Kelowna man asked to leave Nepal for political social media posts

A former Kelowna resident currently working in Nepal has been given a short window of time to leave the country ...

A former Kelowna resident currently working in Nepal has been given a short window of time to leave the country, due to a series of social media posts he made about a the country’s human-rights issues.

“Nepal Immigration released me after 26 hours in custody, cancelled my working visa & gave me 2 days to leave Nepal. Thank you to all supporters,” wrote Robert Penner on his Facebook page.

The Canadian expat was for the last four years living in Kathmandu and working as a software developer for a technology outsourcing company, CloudFactory.

He allegedly violated Section 28 (1) (e) of Nepal’s Immigration Rules, which say that a foreigner’s visa can be cancelled, “If his or her presence seems to cause an adverse impact on peace and security of Nepal or mutual harmony between the people of Nepal.”

He had made a series of online comments about  various instances of corruption.

Most recently he wrote about his decision to sign a petition to free a journalist who was arrested on suspicion of abusing his position as the chairman of a transportation co-operative.

“I signed this petition not because I think Kanak Mani Dixit is innocent (I have no idea), not because I believe everything he says (some of his claims are dubious), but because I believe Dixit’s time in jail should be minimized during the investigation. Currently #‎CIAA is seeking 30 days of detention, which seems unnecessary at this point. I hope the court will instruct CIAA to do their job and Dixit to cooperate while he lives at home,” Penner wrote in a post.

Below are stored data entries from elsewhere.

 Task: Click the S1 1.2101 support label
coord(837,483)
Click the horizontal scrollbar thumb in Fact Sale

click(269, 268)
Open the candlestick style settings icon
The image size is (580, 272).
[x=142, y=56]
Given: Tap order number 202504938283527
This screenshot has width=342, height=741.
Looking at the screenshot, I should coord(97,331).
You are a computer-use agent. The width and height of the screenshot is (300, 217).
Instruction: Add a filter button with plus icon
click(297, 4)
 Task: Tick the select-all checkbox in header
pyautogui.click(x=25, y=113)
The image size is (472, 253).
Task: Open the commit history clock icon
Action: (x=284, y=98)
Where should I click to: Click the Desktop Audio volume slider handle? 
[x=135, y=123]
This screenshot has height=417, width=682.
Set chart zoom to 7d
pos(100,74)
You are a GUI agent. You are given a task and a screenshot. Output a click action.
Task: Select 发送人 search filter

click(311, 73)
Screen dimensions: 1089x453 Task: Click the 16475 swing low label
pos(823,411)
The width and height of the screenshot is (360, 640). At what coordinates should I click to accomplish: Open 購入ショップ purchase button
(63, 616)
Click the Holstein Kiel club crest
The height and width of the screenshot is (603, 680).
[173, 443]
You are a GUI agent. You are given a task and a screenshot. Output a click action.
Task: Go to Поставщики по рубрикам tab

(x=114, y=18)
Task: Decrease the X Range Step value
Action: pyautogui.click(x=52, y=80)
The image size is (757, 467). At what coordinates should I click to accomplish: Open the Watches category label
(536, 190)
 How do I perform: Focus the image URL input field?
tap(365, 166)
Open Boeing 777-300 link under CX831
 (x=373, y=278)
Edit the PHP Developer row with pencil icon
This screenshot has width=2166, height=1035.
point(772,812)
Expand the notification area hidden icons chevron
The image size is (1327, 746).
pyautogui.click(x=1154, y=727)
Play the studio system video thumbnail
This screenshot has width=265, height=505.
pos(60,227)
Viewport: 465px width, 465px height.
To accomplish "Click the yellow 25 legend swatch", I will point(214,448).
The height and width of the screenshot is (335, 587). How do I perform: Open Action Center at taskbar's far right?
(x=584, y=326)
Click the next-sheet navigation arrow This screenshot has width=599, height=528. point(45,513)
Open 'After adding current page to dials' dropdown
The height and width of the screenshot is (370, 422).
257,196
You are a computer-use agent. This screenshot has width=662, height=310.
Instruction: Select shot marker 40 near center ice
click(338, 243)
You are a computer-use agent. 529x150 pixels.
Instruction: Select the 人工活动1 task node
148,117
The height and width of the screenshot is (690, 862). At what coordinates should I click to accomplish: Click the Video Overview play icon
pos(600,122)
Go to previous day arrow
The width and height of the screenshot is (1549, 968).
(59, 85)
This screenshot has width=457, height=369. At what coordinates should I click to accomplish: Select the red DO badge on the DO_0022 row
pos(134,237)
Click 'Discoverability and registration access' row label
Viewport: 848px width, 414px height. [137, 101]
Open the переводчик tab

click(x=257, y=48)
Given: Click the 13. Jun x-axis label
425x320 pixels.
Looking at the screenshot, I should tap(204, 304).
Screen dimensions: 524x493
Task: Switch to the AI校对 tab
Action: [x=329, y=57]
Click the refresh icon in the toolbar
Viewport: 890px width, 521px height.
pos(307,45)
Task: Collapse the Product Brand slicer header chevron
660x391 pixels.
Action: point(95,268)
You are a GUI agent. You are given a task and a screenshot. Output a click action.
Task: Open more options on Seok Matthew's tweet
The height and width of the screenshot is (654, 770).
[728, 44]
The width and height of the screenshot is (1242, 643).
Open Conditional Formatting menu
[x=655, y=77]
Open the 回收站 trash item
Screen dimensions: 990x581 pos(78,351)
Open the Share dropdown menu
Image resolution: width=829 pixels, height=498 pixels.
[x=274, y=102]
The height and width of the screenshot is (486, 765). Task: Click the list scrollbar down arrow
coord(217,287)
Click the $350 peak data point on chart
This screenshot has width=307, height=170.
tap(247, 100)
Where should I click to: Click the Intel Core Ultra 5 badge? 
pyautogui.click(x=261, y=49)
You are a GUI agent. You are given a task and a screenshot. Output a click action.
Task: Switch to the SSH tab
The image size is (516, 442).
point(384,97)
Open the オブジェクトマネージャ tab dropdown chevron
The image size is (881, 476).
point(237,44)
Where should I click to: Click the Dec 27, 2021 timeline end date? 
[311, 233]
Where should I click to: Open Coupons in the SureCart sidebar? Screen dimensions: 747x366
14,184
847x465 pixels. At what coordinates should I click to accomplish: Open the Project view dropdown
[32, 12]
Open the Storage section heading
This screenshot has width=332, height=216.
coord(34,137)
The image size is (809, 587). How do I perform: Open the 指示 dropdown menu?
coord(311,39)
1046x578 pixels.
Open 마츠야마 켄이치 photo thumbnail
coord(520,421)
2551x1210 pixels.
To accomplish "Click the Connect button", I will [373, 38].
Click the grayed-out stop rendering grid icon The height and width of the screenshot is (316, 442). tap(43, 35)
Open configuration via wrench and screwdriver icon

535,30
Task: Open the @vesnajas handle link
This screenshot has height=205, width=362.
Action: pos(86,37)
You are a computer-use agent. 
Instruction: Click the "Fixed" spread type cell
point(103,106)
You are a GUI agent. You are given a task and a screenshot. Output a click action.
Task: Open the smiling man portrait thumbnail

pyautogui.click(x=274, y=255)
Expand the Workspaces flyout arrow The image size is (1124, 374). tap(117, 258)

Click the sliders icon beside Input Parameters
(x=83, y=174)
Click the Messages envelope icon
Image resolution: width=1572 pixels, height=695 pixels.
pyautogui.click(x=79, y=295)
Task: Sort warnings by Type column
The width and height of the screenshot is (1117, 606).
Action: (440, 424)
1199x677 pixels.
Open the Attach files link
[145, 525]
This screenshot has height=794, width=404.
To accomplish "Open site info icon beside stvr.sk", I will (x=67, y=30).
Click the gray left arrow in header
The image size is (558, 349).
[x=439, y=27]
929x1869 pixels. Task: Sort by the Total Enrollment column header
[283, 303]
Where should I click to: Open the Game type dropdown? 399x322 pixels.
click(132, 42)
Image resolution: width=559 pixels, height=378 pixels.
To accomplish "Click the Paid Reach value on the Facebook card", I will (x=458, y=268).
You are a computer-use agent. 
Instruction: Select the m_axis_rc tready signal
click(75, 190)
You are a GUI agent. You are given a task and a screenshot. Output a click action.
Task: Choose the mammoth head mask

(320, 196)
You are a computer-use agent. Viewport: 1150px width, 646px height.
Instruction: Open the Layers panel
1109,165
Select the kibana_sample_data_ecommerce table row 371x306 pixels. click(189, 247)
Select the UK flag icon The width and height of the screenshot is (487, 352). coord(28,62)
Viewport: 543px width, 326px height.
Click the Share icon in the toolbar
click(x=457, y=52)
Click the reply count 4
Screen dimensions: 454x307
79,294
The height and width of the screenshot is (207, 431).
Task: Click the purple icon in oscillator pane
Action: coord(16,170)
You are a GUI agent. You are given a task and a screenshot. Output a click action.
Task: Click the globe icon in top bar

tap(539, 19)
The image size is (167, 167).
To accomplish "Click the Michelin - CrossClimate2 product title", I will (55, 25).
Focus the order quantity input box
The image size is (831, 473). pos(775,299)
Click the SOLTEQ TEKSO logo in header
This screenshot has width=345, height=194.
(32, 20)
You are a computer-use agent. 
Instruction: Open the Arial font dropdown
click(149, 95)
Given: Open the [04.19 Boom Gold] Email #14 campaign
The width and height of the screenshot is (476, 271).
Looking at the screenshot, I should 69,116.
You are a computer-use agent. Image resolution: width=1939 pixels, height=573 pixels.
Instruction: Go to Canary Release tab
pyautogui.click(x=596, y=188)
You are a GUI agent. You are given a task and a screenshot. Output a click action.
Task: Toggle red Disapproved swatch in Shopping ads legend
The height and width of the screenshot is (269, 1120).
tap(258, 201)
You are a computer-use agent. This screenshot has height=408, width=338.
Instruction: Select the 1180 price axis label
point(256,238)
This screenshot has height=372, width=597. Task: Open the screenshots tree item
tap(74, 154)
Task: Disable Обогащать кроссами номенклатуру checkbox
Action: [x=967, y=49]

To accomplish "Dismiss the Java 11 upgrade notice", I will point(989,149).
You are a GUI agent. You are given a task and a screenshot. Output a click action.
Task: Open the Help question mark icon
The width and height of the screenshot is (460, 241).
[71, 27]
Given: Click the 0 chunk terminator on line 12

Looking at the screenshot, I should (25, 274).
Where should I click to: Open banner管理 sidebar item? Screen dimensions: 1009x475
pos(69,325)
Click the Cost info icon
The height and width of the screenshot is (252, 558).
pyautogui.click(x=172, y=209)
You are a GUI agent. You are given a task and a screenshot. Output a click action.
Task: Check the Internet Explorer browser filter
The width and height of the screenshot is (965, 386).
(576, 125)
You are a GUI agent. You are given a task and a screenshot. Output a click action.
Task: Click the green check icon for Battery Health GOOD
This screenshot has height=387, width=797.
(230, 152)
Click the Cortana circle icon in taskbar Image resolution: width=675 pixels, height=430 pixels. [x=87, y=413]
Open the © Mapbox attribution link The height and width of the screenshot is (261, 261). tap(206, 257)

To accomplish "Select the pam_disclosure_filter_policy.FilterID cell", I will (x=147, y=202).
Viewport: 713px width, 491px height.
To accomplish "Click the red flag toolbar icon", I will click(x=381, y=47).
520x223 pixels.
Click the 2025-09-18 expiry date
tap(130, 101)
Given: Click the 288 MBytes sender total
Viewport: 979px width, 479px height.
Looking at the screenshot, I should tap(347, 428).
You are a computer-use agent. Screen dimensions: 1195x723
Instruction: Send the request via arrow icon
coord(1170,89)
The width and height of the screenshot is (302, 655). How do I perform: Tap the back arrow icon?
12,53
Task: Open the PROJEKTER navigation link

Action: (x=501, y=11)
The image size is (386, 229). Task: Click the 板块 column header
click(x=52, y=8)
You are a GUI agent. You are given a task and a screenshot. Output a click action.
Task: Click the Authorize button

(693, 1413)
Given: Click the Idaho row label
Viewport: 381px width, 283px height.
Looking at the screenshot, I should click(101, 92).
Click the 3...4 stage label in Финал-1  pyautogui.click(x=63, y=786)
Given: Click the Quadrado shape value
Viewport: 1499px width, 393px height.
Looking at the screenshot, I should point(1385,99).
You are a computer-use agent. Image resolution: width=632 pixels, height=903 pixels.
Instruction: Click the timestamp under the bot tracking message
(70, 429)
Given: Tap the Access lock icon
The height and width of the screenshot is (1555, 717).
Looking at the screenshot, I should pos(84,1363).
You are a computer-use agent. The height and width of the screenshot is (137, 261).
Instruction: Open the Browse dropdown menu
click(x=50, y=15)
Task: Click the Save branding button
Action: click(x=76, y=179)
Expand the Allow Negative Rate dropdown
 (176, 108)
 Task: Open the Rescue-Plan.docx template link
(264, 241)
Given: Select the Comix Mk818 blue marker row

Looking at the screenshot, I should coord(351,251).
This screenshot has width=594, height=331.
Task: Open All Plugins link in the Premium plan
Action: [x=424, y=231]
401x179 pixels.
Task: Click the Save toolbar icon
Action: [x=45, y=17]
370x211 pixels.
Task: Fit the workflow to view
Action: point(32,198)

“UPDATE: The special court decided that Dixit can be held in custody for 10 days. The court also instructed CIAA to allow Dixit to consult with his lawyer. It’s ridiculous that the court would even have to remind constitutional body CIAA of this constitutional right.”

Although Penner hasn’t commented on his current situation, it’s clear he’s not wallowing in self pity, nor is he backing down from provocative posts.

“I made a goal this year to get published in the The New York Times. I submitted an op-ed pitch about earthquake relief corruption a few months ago but it didn’t work out. But there’s this,” he wrote, alongside a link to a NY Times story, explaining his current plight.